**Your assignment**
The response must restate the data exactly, with nothing left out.
===== Input =====
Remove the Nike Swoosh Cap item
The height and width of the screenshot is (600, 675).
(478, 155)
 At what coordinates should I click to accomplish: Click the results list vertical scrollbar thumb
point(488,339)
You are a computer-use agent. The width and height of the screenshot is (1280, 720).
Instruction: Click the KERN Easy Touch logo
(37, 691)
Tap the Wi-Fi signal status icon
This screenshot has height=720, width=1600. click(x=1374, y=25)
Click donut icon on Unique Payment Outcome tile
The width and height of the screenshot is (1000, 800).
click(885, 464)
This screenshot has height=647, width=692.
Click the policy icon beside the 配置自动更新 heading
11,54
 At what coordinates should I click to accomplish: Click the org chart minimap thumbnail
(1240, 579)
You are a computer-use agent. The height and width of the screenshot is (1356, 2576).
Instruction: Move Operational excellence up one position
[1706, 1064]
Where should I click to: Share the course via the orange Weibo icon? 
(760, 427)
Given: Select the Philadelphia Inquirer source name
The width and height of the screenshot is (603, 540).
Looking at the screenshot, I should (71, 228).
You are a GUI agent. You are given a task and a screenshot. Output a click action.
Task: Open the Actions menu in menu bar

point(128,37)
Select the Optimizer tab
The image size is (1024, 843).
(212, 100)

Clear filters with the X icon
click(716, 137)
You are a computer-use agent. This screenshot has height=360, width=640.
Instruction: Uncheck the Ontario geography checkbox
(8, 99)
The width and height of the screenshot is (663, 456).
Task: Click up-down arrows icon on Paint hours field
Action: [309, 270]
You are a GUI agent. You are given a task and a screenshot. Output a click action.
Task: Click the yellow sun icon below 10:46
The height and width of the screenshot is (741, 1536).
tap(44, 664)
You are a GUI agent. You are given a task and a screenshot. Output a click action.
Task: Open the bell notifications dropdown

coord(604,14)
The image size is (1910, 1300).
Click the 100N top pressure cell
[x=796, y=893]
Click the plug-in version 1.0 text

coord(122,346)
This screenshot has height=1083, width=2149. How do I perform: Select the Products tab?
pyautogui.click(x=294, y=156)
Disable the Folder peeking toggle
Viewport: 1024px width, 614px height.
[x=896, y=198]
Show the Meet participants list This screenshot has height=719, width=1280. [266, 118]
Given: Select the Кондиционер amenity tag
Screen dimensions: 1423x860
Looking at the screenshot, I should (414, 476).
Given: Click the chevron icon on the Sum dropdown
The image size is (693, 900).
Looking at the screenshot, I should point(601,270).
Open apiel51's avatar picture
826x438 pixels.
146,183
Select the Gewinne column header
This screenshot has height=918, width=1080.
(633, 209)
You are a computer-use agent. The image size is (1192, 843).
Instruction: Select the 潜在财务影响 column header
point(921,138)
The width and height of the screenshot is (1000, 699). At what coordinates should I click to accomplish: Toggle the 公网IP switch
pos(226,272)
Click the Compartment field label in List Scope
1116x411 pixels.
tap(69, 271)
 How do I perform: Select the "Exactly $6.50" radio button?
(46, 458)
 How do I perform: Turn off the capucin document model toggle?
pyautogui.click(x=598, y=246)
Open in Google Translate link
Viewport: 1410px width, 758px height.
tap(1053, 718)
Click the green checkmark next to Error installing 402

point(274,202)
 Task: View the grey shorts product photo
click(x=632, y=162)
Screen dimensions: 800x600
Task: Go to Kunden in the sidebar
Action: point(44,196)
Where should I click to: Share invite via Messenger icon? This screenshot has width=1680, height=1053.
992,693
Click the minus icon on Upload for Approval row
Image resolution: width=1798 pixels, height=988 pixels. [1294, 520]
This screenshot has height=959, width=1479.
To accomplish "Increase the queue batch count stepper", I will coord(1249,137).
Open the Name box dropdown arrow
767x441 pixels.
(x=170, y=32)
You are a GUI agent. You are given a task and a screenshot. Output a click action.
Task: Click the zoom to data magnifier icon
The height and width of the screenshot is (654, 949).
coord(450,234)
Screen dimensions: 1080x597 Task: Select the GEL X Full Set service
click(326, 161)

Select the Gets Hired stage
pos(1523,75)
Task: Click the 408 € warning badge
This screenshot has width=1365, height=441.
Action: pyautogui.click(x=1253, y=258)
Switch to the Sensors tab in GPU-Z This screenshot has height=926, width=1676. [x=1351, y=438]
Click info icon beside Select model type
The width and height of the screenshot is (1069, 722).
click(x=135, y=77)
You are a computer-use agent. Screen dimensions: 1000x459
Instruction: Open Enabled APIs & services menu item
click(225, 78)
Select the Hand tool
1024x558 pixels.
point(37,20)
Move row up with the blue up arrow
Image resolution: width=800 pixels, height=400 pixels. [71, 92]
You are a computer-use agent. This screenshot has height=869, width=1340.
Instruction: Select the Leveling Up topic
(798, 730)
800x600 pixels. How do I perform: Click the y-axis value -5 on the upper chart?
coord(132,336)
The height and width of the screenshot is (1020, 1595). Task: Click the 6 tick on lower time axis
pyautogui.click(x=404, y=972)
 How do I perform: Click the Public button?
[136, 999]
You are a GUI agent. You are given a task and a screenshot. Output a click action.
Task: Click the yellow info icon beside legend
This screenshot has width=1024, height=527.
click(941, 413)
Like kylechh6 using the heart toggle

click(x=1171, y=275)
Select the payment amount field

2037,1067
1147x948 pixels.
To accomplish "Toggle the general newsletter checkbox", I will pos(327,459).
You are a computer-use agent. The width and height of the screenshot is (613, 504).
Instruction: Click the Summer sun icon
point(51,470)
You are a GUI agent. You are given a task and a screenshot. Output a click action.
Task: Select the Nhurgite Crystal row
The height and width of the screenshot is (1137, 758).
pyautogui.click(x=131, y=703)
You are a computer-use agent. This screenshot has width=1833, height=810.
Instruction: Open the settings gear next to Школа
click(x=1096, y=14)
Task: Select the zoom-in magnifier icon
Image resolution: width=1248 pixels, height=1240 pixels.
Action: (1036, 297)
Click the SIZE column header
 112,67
=====
**Result of this exercise**
Remove the Nike Swoosh Cap item
The height and width of the screenshot is (600, 675).
(478, 155)
 At what coordinates should I click to accomplish: Click the results list vertical scrollbar thumb
point(488,339)
You are a computer-use agent. The width and height of the screenshot is (1280, 720).
Instruction: Click the KERN Easy Touch logo
(37, 691)
Tap the Wi-Fi signal status icon
This screenshot has height=720, width=1600. click(x=1374, y=25)
Click donut icon on Unique Payment Outcome tile
The width and height of the screenshot is (1000, 800).
click(885, 464)
This screenshot has height=647, width=692.
Click the policy icon beside the 配置自动更新 heading
11,54
 At what coordinates should I click to accomplish: Click the org chart minimap thumbnail
(1240, 579)
You are a computer-use agent. The height and width of the screenshot is (1356, 2576).
Instruction: Move Operational excellence up one position
[1706, 1064]
Where should I click to: Share the course via the orange Weibo icon? 
(760, 427)
Given: Select the Philadelphia Inquirer source name
The width and height of the screenshot is (603, 540).
Looking at the screenshot, I should (71, 228).
You are a GUI agent. You are given a task and a screenshot. Output a click action.
Task: Open the Actions menu in menu bar

point(128,37)
Select the Optimizer tab
The image size is (1024, 843).
(212, 100)

Clear filters with the X icon
click(716, 137)
You are a computer-use agent. This screenshot has height=360, width=640.
Instruction: Uncheck the Ontario geography checkbox
(8, 99)
The width and height of the screenshot is (663, 456).
Task: Click up-down arrows icon on Paint hours field
Action: [309, 270]
You are a GUI agent. You are given a task and a screenshot. Output a click action.
Task: Click the yellow sun icon below 10:46
The height and width of the screenshot is (741, 1536).
tap(44, 664)
You are a GUI agent. You are given a task and a screenshot. Output a click action.
Task: Open the bell notifications dropdown

coord(604,14)
The image size is (1910, 1300).
Click the 100N top pressure cell
[x=796, y=893]
Click the plug-in version 1.0 text

coord(122,346)
This screenshot has height=1083, width=2149. How do I perform: Select the Products tab?
pyautogui.click(x=294, y=156)
Disable the Folder peeking toggle
Viewport: 1024px width, 614px height.
[x=896, y=198]
Show the Meet participants list This screenshot has height=719, width=1280. [266, 118]
Given: Select the Кондиционер amenity tag
Screen dimensions: 1423x860
Looking at the screenshot, I should (414, 476).
Given: Click the chevron icon on the Sum dropdown
The image size is (693, 900).
Looking at the screenshot, I should point(601,270).
Open apiel51's avatar picture
826x438 pixels.
146,183
Select the Gewinne column header
This screenshot has height=918, width=1080.
(633, 209)
You are a computer-use agent. The image size is (1192, 843).
Instruction: Select the 潜在财务影响 column header
point(921,138)
The width and height of the screenshot is (1000, 699). At what coordinates should I click to accomplish: Toggle the 公网IP switch
pos(226,272)
Click the Compartment field label in List Scope
1116x411 pixels.
tap(69, 271)
 How do I perform: Select the "Exactly $6.50" radio button?
(46, 458)
 How do I perform: Turn off the capucin document model toggle?
pyautogui.click(x=598, y=246)
Open in Google Translate link
Viewport: 1410px width, 758px height.
tap(1053, 718)
Click the green checkmark next to Error installing 402

point(274,202)
 Task: View the grey shorts product photo
click(x=632, y=162)
Screen dimensions: 800x600
Task: Go to Kunden in the sidebar
Action: point(44,196)
Where should I click to: Share invite via Messenger icon? This screenshot has width=1680, height=1053.
992,693
Click the minus icon on Upload for Approval row
Image resolution: width=1798 pixels, height=988 pixels. [1294, 520]
This screenshot has height=959, width=1479.
To accomplish "Increase the queue batch count stepper", I will coord(1249,137).
Open the Name box dropdown arrow
767x441 pixels.
(x=170, y=32)
You are a GUI agent. You are given a task and a screenshot. Output a click action.
Task: Click the zoom to data magnifier icon
The height and width of the screenshot is (654, 949).
coord(450,234)
Screen dimensions: 1080x597 Task: Select the GEL X Full Set service
click(326, 161)

Select the Gets Hired stage
pos(1523,75)
Task: Click the 408 € warning badge
This screenshot has width=1365, height=441.
Action: pyautogui.click(x=1253, y=258)
Switch to the Sensors tab in GPU-Z This screenshot has height=926, width=1676. [x=1351, y=438]
Click info icon beside Select model type
The width and height of the screenshot is (1069, 722).
click(x=135, y=77)
You are a computer-use agent. Screen dimensions: 1000x459
Instruction: Open Enabled APIs & services menu item
click(225, 78)
Select the Hand tool
1024x558 pixels.
point(37,20)
Move row up with the blue up arrow
Image resolution: width=800 pixels, height=400 pixels. [71, 92]
You are a computer-use agent. This screenshot has height=869, width=1340.
Instruction: Select the Leveling Up topic
(798, 730)
800x600 pixels. How do I perform: Click the y-axis value -5 on the upper chart?
coord(132,336)
The height and width of the screenshot is (1020, 1595). Task: Click the 6 tick on lower time axis
pyautogui.click(x=404, y=972)
 How do I perform: Click the Public button?
[136, 999]
You are a GUI agent. You are given a task and a screenshot. Output a click action.
Task: Click the yellow info icon beside legend
This screenshot has width=1024, height=527.
click(941, 413)
Like kylechh6 using the heart toggle

click(x=1171, y=275)
Select the payment amount field

2037,1067
1147x948 pixels.
To accomplish "Toggle the general newsletter checkbox", I will pos(327,459).
You are a computer-use agent. The width and height of the screenshot is (613, 504).
Instruction: Click the Summer sun icon
point(51,470)
You are a GUI agent. You are given a task and a screenshot. Output a click action.
Task: Select the Nhurgite Crystal row
The height and width of the screenshot is (1137, 758).
pyautogui.click(x=131, y=703)
You are a computer-use agent. This screenshot has width=1833, height=810.
Instruction: Open the settings gear next to Школа
click(x=1096, y=14)
Task: Select the zoom-in magnifier icon
Image resolution: width=1248 pixels, height=1240 pixels.
Action: (1036, 297)
Click the SIZE column header
 112,67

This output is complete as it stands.